* [Text segment]:
>>>>>

- 1919 portrait by Anton van Anrooy

Governor of Bombay
- In office 1885–1890
- Monarch: Victoria
- Preceded by: Sir James Fergusson, Bt
- Succeeded by: The Lord Harris

Under-Secretary of State for India
- In office 11 March 1894 – 21 June 1895
- Monarch: Victoria
- Prime Minister: The Earl of Rosebery
- Preceded by: George W. E. Russell
- Succeeded by: The Earl of Onslow

Personal details
- Born: 22 December 1839 The Hague, Netherlands
- Died: 1 August 1921 (aged 81) Carolside, Berwickshire, Scotland
- Party: Liberal
- Spouse: Fanny Hasler

= Donald Mackay, 11th Lord Reay =

British colonial governor (1839–1921)

Donald James Mackay, 1st Baron Reay, 11th Lord Reay, (22 December 1839 – 1 August 1921), in the Netherlands known as Donald Jacob, Baron Mackay, Lord of Ophemert and Zennewijnen, was a Dutch–British administrator and Liberal politician.

<<<<<

Stored data:
>>>>>

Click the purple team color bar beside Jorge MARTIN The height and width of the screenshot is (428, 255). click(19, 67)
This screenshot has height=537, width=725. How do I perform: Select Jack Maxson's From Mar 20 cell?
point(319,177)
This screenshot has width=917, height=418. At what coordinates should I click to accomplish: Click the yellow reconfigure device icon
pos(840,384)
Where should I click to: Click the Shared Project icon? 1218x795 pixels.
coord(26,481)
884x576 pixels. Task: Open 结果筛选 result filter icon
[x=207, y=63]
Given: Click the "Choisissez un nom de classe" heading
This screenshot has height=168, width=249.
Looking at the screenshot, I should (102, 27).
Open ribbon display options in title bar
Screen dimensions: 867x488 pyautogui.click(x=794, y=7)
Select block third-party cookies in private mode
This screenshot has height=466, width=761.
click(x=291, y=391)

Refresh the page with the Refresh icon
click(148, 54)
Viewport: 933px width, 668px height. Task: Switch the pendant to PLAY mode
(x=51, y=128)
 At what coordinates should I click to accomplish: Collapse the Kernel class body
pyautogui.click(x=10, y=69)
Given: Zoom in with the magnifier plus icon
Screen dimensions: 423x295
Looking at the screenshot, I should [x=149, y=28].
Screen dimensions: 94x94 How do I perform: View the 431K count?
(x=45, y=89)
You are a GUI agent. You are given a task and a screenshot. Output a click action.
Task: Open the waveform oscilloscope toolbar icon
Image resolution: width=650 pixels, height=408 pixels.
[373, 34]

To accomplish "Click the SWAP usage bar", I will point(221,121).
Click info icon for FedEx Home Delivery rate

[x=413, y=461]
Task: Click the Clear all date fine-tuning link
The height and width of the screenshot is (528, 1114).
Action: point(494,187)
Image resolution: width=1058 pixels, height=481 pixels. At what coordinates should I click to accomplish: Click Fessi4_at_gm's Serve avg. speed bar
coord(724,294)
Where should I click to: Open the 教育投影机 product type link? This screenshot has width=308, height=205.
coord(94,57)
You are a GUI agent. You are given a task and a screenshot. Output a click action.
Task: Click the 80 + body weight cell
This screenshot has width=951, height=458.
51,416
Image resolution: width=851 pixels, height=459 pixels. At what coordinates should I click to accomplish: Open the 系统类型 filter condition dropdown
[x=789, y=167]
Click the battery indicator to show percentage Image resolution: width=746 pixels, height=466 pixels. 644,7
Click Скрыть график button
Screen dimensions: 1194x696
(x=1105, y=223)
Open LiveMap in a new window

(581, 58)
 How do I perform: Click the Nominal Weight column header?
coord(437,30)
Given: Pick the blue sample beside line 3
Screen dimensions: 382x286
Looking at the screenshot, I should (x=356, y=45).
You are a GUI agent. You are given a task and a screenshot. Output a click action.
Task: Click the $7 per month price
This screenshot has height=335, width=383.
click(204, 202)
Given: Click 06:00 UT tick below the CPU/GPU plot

<<<<<

* [Problems to solve]:
1. Please reproduce the part of the article on Donald Mackay, 11th Lord Reay, starting with "Personal details" and going on through "and Liberal politician.".
2. Continue the article on Donald Mackay, 11th Lord Reay, picking up after its last sentence.
The listing has no connection to the article on Donald Mackay, 11th Lord Reay.

* [Task-by-task results]:
1.
Personal details
- Born: 22 December 1839 The Hague, Netherlands
- Died: 1 August 1921 (aged 81) Carolside, Berwickshire, Scotland
- Party: Liberal
- Spouse: Fanny Hasler

= Donald Mackay, 11th Lord Reay =

British colonial governor (1839–1921)

Donald James Mackay, 1st Baron Reay, 11th Lord Reay, (22 December 1839 – 1 August 1921), in the Netherlands known as Donald Jacob, Baron Mackay, Lord of Ophemert and Zennewijnen, was a Dutch–British administrator and Liberal politician.

2.
==Early life and education==
Mackay was born Donald Jacob baron Mackay in The Hague, Netherlands, the son of Aeneas Mackay, 10th Lord Reay, a Dutch member of Parliament, and jonkvrouw Maria Catharina Anna Jacoba Fagel, daughter of mr. Jacob baron Fagel and jkvr. Maria Boreel, relative of the Boreel baronets. He attended the Gymnasium Haganum and studied law at Leiden University, receiving a doctorate in 1861 with a thesis on the judicial reforms of Herman Willem Daendels as governor-general of the Dutch East Indies.

Shortly after receiving his doctorate, Mackay was stationed as an attaché at the Dutch legation in London. He used his time in London to build relations, and to study the social question as, in addition to colonial policy, labour legislation held his interest. After his return to The Hague, he worked as an assistant clerk at the Department of Colonial Affairs for some years.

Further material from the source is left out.